Preconditioning protects by inhibiting the mitochondrial permeability transition

Abstract
Mitochondrial permeability transition (mPT) is a crucial event in the progression to cell death in the setting of ischemia-reperfusion. We have used a model system in which mPT can be reliably and reproducibly induced to test the hypothesis that the profound protection associated with the phenomenon of myocardial preconditioning is mediated by suppression of the mPT. Adult rat myocytes were loaded with the fluorescent probe tetramethylrhodamine methyl ester, which generates oxidative stress on laser illumination, thus inducing the mPT (indicated by collapse of the mitochondrial membrane potential) and ATP depletion, seen as rigor contracture.
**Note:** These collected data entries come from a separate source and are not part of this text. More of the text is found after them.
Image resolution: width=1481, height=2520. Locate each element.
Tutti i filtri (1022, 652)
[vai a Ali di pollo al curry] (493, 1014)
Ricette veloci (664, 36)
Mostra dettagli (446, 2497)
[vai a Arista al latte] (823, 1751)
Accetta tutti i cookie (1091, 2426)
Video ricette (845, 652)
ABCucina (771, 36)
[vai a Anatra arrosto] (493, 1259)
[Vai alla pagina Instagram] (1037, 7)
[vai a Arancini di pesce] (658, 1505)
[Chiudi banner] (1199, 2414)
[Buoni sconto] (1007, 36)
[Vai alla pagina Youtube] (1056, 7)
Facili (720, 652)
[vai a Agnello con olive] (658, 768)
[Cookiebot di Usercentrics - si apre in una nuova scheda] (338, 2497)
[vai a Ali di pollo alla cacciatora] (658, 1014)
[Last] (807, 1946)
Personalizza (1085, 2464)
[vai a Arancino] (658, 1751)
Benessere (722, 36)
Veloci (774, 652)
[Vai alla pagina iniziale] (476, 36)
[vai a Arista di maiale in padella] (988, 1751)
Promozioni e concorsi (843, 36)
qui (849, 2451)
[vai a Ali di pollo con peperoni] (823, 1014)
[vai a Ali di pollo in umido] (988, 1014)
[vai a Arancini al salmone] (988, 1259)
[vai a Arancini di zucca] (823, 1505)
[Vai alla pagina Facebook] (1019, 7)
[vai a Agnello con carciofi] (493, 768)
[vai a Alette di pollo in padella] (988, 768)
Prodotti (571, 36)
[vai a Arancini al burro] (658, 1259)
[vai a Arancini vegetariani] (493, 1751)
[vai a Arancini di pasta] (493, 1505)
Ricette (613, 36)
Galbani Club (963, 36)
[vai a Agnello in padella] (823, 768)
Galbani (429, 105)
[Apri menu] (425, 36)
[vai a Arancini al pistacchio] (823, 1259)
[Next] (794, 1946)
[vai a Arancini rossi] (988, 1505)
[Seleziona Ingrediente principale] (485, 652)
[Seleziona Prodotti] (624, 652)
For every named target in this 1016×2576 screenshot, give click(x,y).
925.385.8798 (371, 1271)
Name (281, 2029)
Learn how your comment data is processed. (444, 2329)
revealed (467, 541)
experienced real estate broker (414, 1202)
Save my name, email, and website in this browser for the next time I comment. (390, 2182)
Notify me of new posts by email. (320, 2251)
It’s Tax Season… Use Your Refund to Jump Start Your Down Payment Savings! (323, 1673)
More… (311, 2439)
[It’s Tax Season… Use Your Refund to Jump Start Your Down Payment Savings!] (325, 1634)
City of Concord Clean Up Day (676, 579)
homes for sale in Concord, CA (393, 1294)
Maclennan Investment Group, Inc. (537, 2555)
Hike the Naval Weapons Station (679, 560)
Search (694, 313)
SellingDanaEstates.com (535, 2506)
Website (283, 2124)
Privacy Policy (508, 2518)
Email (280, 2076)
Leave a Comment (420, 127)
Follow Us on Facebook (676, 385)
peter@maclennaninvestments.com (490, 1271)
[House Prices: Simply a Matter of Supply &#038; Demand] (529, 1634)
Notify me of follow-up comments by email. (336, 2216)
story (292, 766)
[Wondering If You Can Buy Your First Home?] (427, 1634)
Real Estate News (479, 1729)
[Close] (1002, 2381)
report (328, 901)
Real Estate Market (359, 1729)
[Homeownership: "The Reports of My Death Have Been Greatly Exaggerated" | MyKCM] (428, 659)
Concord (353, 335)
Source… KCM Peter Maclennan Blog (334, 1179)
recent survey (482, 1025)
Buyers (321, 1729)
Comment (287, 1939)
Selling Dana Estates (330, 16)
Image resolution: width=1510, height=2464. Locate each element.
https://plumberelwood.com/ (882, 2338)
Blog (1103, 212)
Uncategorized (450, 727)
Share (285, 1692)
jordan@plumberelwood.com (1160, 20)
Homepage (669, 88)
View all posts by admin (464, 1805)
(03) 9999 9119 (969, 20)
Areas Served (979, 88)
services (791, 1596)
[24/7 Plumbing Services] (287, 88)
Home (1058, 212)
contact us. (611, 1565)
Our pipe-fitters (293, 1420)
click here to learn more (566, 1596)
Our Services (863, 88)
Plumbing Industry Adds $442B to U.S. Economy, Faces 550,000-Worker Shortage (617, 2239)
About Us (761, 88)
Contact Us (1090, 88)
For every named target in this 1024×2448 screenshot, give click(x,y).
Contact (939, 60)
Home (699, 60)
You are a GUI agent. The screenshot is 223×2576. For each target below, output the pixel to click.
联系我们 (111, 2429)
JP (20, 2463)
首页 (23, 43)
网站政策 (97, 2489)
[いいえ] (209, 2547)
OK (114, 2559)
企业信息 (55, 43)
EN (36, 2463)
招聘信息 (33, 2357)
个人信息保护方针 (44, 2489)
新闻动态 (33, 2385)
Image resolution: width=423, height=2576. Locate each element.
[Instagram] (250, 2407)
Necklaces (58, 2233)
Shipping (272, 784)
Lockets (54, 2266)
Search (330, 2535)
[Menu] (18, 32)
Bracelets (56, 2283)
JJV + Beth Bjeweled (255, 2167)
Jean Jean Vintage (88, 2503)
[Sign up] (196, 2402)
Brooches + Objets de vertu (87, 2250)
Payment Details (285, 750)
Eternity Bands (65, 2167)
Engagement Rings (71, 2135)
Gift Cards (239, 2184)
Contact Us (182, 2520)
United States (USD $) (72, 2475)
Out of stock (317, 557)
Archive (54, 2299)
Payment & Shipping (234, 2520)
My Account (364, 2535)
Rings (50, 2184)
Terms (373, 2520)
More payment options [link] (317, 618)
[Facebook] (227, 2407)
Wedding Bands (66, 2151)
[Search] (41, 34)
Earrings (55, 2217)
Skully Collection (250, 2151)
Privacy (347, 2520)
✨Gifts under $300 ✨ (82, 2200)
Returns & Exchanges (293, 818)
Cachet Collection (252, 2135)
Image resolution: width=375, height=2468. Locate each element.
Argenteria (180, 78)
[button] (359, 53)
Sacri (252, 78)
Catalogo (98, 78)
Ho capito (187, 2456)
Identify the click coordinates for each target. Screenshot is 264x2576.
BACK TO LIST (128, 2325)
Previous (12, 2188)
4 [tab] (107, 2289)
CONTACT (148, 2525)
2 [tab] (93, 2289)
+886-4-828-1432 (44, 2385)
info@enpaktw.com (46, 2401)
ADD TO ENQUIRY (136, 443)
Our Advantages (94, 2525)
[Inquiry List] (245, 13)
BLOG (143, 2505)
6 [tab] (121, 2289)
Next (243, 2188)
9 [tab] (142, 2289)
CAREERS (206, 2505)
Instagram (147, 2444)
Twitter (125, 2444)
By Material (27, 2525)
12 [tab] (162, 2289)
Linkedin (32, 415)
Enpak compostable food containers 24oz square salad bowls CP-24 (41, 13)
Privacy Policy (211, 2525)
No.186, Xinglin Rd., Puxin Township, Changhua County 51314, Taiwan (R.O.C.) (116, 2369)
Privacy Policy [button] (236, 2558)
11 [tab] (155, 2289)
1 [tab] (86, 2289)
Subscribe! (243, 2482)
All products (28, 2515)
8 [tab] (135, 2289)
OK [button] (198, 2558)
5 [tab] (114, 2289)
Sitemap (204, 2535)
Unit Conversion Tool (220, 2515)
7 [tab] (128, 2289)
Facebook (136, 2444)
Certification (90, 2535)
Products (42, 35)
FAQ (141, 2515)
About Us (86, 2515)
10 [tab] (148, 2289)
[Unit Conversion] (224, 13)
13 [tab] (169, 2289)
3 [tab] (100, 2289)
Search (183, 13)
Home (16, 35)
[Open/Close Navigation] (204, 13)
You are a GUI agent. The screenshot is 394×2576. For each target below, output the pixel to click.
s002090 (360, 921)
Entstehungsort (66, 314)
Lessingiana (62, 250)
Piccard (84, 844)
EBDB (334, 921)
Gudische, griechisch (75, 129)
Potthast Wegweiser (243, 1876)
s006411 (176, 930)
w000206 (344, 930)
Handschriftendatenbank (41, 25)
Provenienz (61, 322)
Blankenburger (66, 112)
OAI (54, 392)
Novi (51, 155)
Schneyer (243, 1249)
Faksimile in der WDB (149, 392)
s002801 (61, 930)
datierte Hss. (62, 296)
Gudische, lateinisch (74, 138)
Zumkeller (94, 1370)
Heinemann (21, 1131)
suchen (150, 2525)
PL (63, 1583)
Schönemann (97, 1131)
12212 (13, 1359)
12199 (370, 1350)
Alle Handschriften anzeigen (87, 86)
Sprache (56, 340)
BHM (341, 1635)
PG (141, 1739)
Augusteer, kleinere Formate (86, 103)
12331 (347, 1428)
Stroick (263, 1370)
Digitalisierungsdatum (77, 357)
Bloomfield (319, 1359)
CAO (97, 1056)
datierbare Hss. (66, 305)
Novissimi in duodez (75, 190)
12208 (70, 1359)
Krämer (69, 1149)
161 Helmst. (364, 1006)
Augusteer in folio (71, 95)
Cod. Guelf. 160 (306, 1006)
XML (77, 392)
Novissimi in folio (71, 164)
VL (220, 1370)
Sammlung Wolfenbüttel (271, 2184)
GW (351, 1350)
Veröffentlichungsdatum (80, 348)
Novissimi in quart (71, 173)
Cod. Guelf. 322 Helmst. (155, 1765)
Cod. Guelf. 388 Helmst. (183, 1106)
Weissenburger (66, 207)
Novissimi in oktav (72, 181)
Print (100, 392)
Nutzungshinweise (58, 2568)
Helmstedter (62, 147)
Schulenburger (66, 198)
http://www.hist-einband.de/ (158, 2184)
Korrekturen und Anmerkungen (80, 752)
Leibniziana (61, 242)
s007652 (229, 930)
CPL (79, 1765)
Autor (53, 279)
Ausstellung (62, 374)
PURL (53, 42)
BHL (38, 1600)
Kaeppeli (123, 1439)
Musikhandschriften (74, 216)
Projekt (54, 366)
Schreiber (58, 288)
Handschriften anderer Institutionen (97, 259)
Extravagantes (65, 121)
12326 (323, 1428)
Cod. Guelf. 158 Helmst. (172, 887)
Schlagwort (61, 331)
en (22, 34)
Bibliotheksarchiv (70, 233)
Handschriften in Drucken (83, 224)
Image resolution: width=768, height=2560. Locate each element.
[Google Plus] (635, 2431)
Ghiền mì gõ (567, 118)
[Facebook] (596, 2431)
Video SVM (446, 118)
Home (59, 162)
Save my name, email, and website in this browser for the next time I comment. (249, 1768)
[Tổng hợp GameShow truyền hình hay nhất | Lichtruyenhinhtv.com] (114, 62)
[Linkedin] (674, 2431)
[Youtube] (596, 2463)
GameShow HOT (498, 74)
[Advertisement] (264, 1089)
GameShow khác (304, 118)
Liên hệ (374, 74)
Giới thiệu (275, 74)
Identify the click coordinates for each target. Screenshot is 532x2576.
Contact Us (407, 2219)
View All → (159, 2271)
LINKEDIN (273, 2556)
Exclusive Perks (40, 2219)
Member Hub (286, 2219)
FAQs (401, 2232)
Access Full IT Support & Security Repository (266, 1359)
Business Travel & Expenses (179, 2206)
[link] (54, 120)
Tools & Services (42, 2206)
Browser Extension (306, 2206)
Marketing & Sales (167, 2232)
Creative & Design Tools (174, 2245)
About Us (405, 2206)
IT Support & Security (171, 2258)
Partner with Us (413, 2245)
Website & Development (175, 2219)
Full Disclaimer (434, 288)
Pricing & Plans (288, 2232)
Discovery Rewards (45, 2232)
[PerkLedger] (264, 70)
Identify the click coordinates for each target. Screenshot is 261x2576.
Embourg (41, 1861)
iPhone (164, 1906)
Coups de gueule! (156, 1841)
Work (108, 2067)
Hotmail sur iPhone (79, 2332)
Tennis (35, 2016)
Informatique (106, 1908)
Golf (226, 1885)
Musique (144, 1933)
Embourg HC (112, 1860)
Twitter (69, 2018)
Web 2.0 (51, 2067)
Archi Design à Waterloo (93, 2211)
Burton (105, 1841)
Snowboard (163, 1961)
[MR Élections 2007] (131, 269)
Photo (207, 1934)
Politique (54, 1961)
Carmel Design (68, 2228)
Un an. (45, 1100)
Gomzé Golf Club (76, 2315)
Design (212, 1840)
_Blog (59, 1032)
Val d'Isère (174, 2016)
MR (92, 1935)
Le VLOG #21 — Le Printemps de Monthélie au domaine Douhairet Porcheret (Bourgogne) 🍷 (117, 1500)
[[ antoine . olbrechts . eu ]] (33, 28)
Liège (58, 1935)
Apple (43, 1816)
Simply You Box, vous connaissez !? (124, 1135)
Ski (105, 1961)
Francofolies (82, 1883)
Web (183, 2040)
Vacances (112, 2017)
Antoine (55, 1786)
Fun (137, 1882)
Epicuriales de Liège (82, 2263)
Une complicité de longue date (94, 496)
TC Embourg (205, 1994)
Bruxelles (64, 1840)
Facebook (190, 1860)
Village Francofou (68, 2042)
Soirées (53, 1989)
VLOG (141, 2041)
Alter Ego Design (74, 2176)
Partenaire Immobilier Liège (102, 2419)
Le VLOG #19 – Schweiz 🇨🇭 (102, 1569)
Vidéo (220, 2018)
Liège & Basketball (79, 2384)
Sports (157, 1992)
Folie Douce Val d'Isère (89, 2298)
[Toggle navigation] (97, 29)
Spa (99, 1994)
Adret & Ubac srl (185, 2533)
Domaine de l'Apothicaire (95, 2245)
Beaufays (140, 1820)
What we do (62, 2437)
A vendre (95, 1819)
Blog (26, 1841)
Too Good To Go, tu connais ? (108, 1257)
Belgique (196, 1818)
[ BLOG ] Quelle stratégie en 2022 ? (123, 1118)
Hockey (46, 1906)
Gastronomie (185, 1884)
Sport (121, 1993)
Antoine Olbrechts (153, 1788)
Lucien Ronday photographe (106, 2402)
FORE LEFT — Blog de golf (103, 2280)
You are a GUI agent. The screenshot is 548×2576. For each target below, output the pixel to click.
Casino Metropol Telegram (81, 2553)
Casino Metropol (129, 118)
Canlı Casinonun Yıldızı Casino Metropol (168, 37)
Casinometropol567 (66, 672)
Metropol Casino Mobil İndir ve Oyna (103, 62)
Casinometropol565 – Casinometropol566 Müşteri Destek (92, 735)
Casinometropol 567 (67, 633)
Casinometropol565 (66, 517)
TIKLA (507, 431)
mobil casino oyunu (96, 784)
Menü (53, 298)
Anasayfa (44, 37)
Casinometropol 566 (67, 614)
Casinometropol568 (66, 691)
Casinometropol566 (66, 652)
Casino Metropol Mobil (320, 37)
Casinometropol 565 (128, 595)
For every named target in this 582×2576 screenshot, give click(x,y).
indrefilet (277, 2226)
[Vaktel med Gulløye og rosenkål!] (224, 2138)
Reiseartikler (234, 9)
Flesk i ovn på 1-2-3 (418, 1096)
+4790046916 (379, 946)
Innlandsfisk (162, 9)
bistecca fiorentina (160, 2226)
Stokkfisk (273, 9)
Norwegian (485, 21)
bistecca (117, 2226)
The known inhibitors of the mPT, cyclosporin A (0.2 μM) and N-methyl-4-valine-cyclosporin A (0.4 μM), increased the time taken to induce the mPT by 1.8- and 2.9-fold, respectively, compared with control (P < 0.001) and rigor contracture by 1.5-fold compared with control (P < 0.001). Hypoxic preconditioning (HP) and pharmacological preconditioning, using diazoxide (30 μM) or nicorandil (100 μM), also increased the time taken to induce the mPT by 2.0-, 2.1-, and 1.5-fold, respectively (P < 0.001), and rigor contracture by 1.9-, 1.7-, and 1.5-fold, respectively, compared with control (P < 0.001). Effects of HP, diazoxide, and nicorandil were abolished in the presence of mitochondrial ATP-sensitive K+ (KATP) channel blockers glibenclamide (10 μM) and 5-hydroxydecanoate (100 μM) but were maintained in the presence of the sarcolemmal KATP channel blocker HMR-1098 (10 μM). In conclusion, preconditioning protects the myocardium by reducing the probability of the mPT, which normally occurs during ischemia-reperfusion in response to oxidative stress.